▶ Task statement
Return the records from the line containing "Provide the (X, Y)" through the line containing "minutes (775, 764)", copying each line exactly as it appears and leaving out the pictures.

▶ Excerpted data
━━━━━━

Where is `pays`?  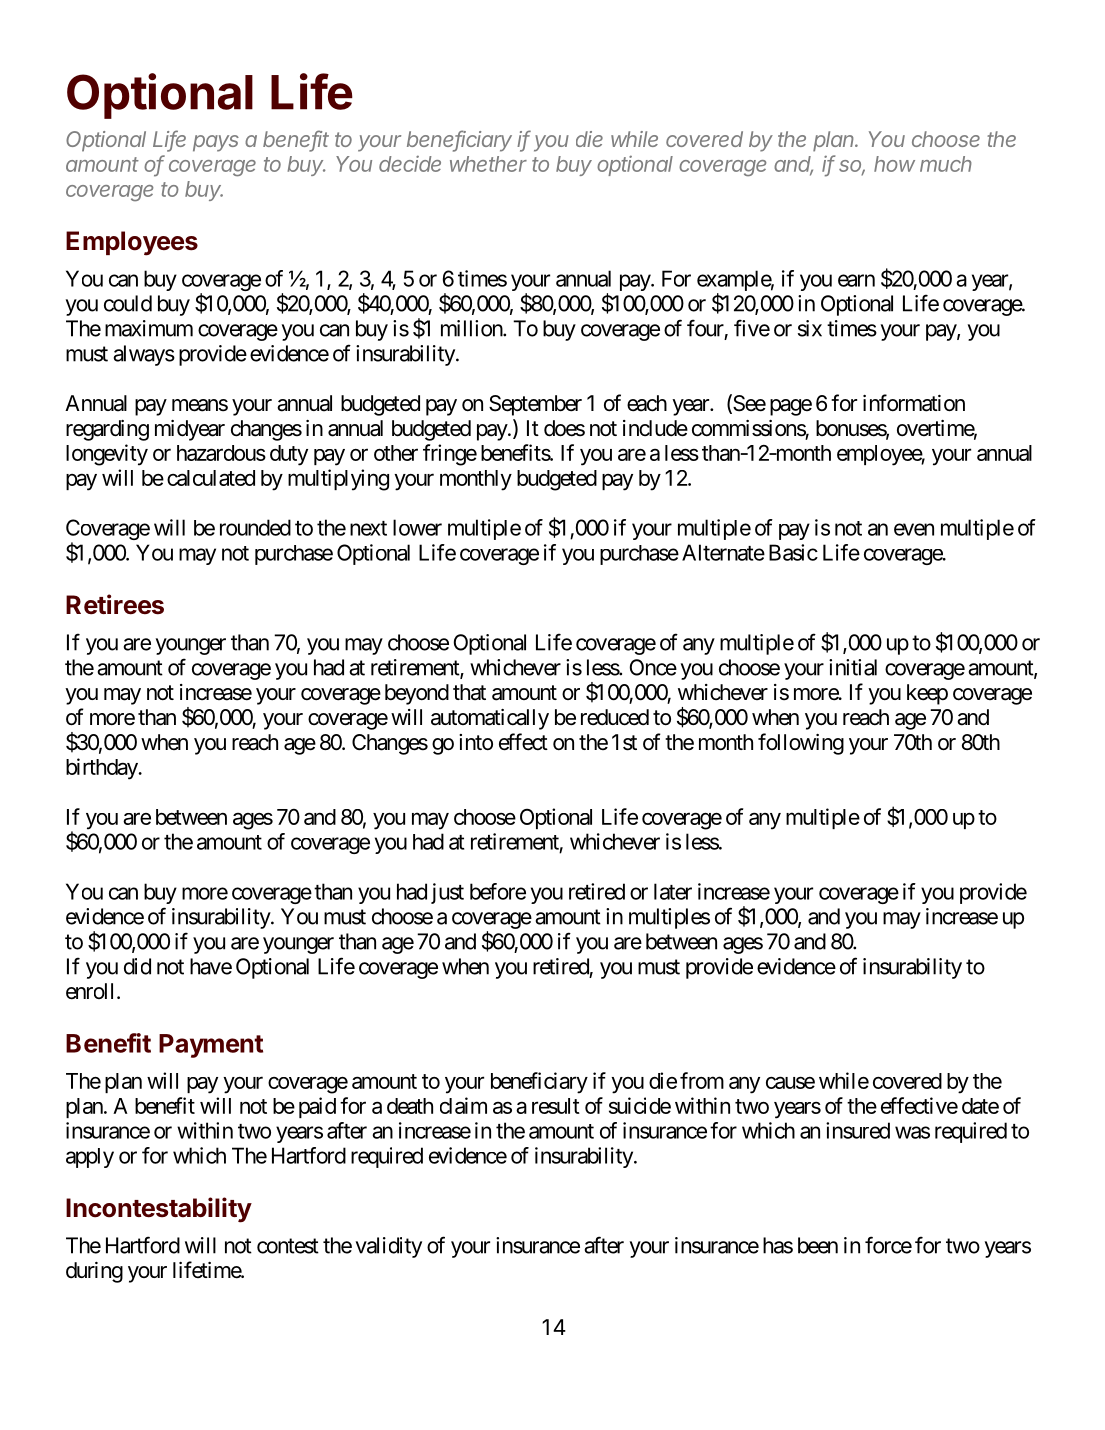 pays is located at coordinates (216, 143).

━━━━━━

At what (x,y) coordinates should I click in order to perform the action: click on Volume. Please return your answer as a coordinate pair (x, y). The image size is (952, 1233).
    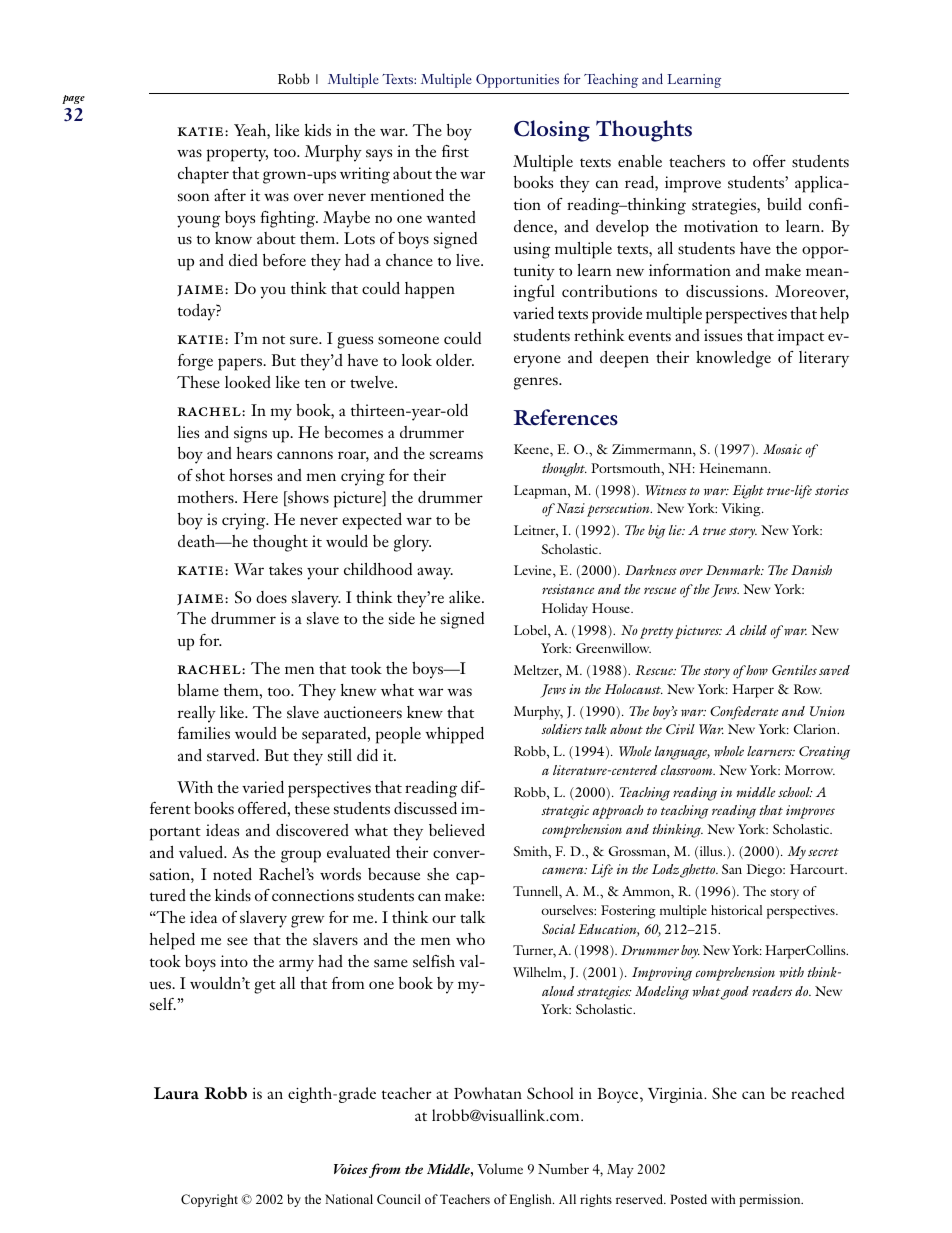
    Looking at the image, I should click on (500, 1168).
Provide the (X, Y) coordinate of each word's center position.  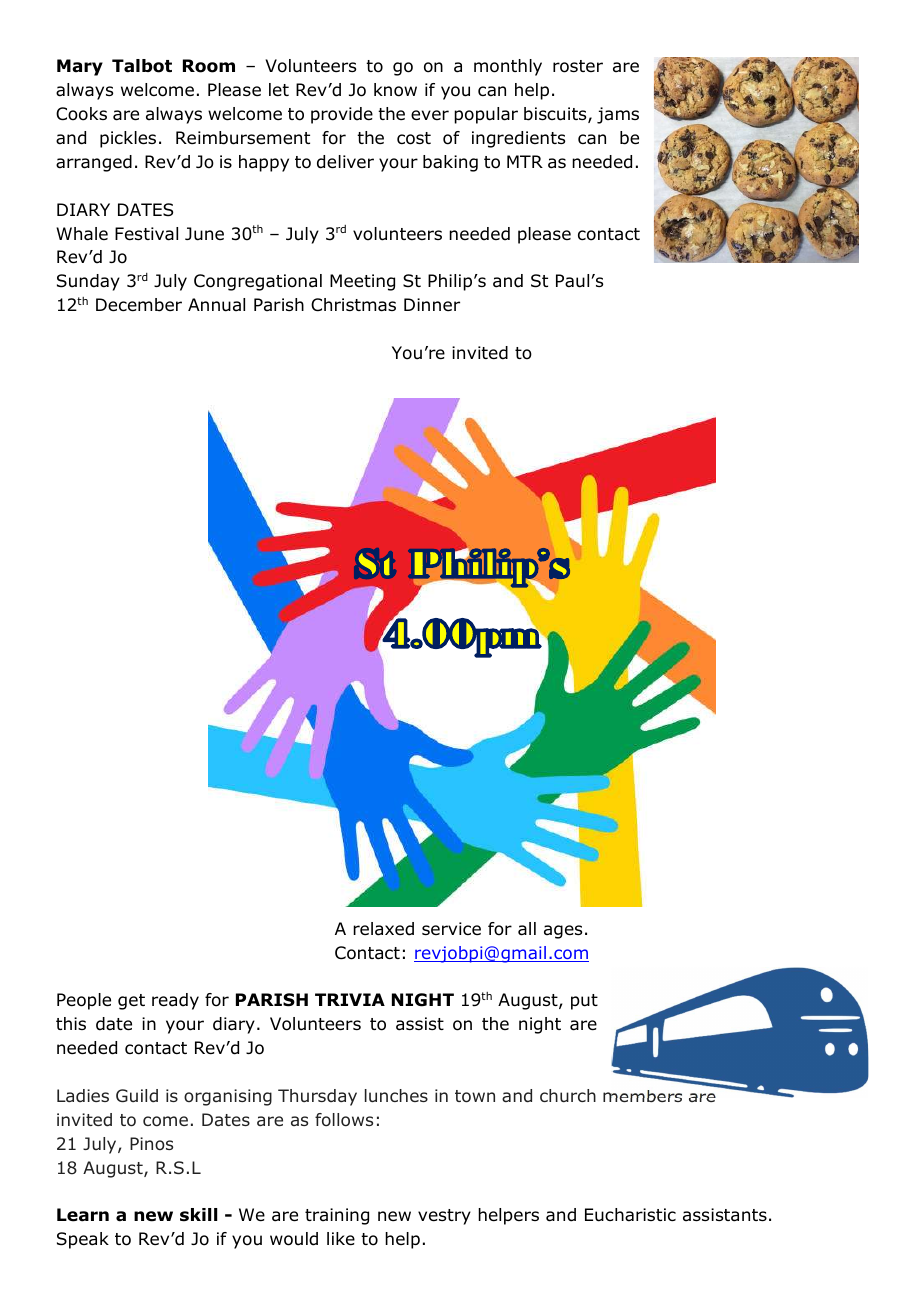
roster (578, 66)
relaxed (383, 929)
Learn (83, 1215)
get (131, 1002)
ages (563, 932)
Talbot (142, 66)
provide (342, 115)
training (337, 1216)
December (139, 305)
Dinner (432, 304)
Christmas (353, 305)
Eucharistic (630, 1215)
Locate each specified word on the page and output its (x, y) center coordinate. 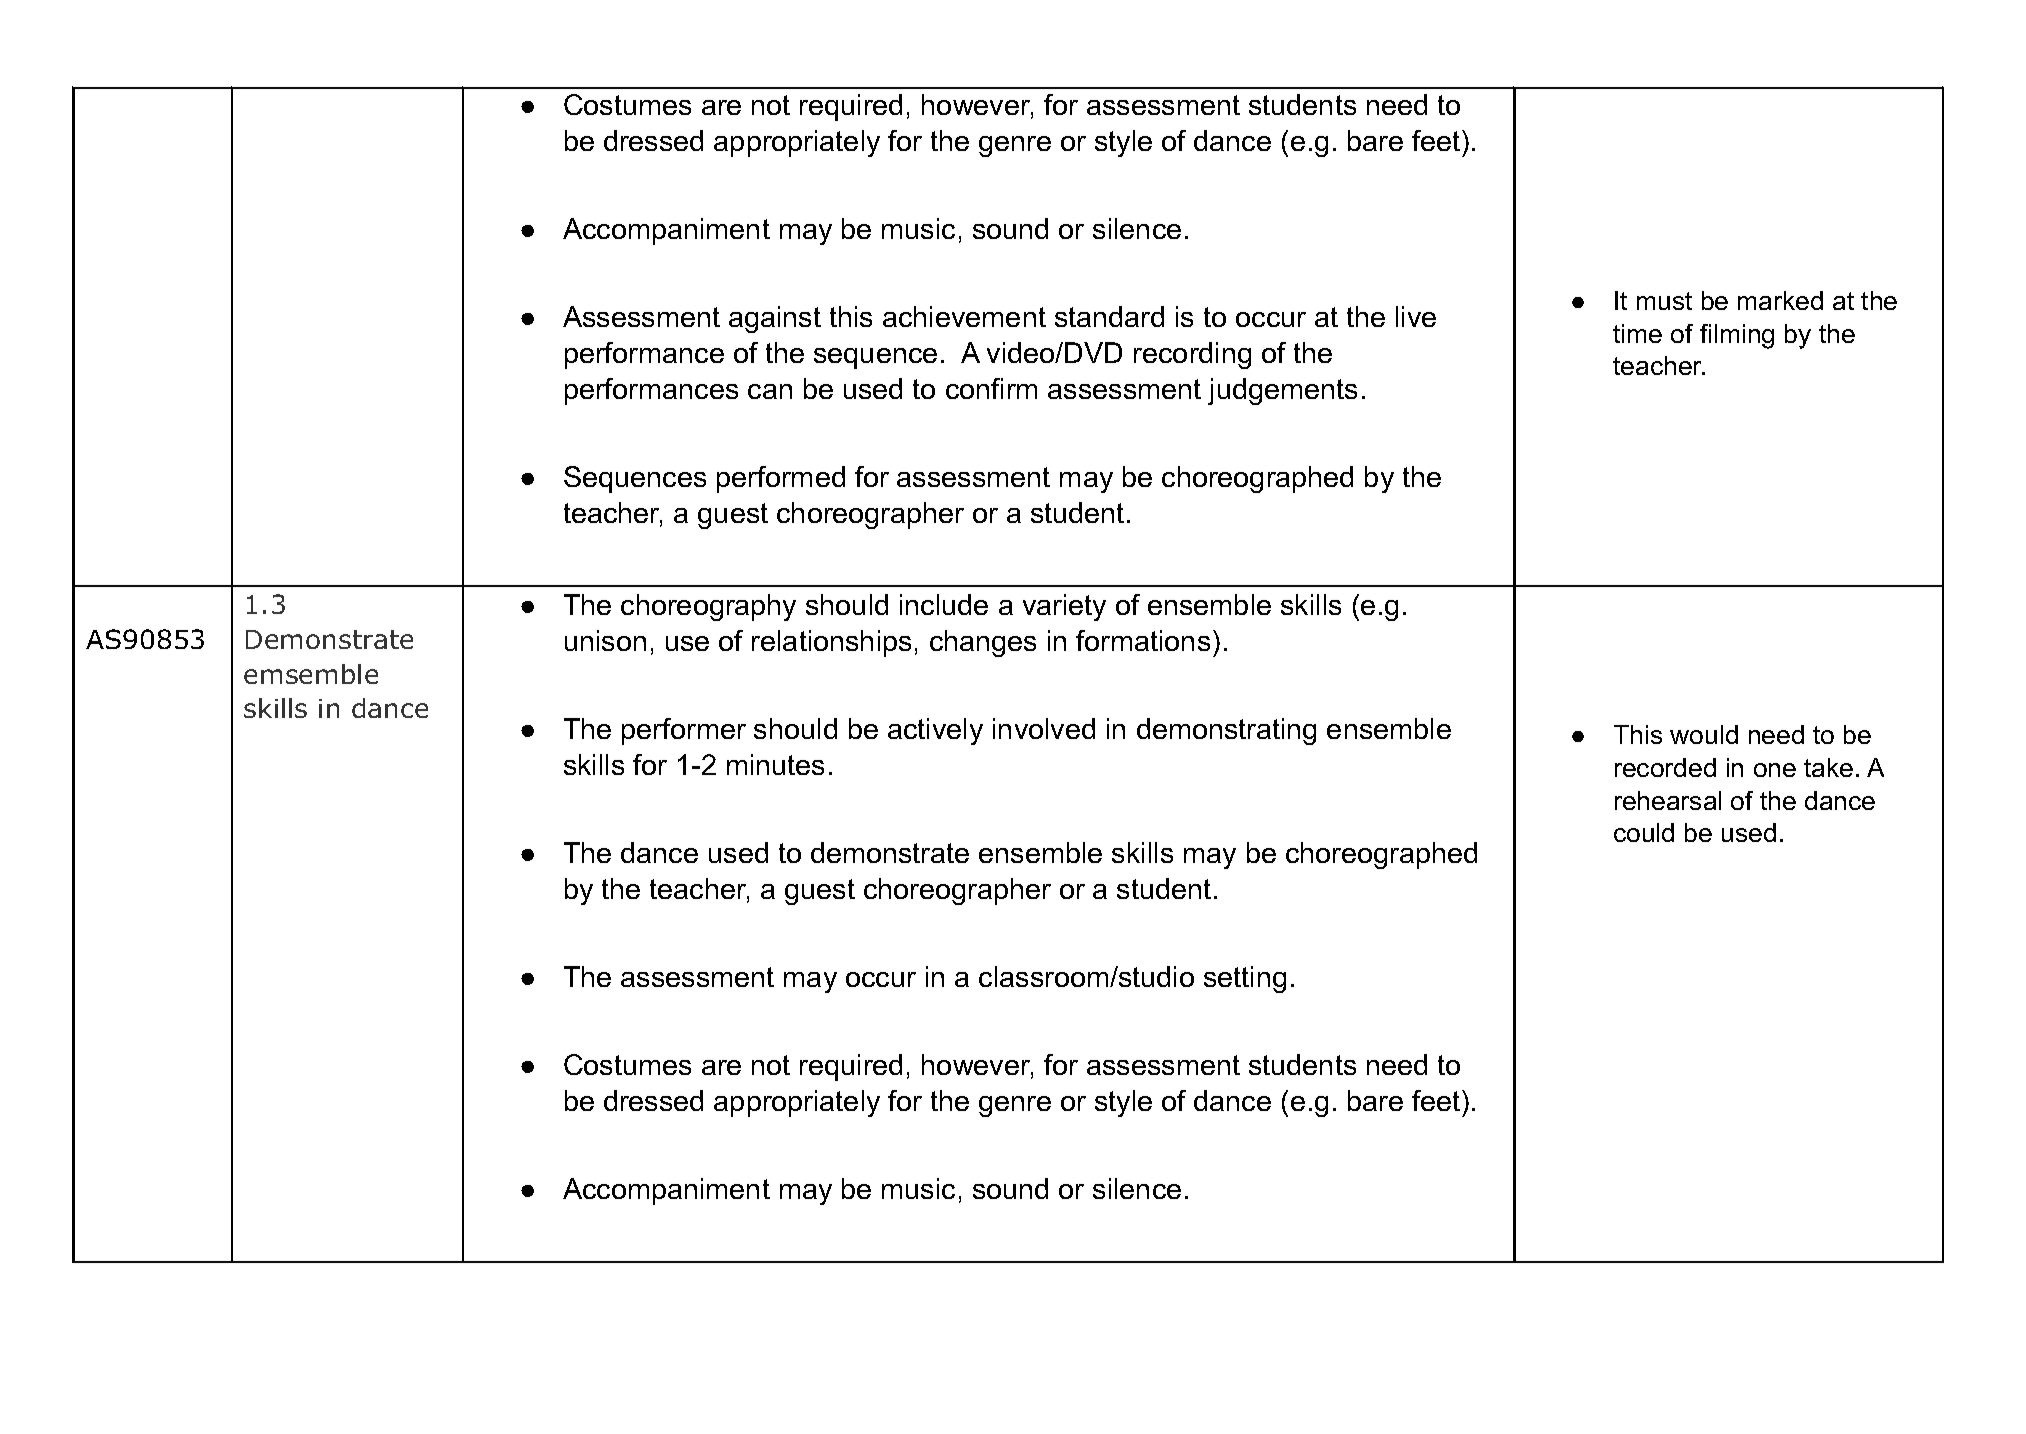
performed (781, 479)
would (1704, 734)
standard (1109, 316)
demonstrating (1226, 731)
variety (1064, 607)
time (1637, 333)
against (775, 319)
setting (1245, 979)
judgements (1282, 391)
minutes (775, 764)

━━━━━━

▶ Task solution
Provide the (X, Y) coordinate of each word's center position.  
roster (578, 66)
relaxed (383, 929)
Learn (83, 1215)
get (131, 1002)
ages (563, 932)
Talbot (142, 66)
provide (342, 115)
training (337, 1216)
December (139, 305)
Dinner (432, 304)
Christmas (353, 305)
Eucharistic (630, 1215)
Locate each specified word on the page and output its (x, y) center coordinate. 
performed (781, 479)
would (1704, 734)
standard (1109, 316)
demonstrating (1226, 731)
variety (1064, 607)
time (1637, 333)
against (775, 319)
setting (1245, 979)
judgements (1282, 391)
minutes (775, 764)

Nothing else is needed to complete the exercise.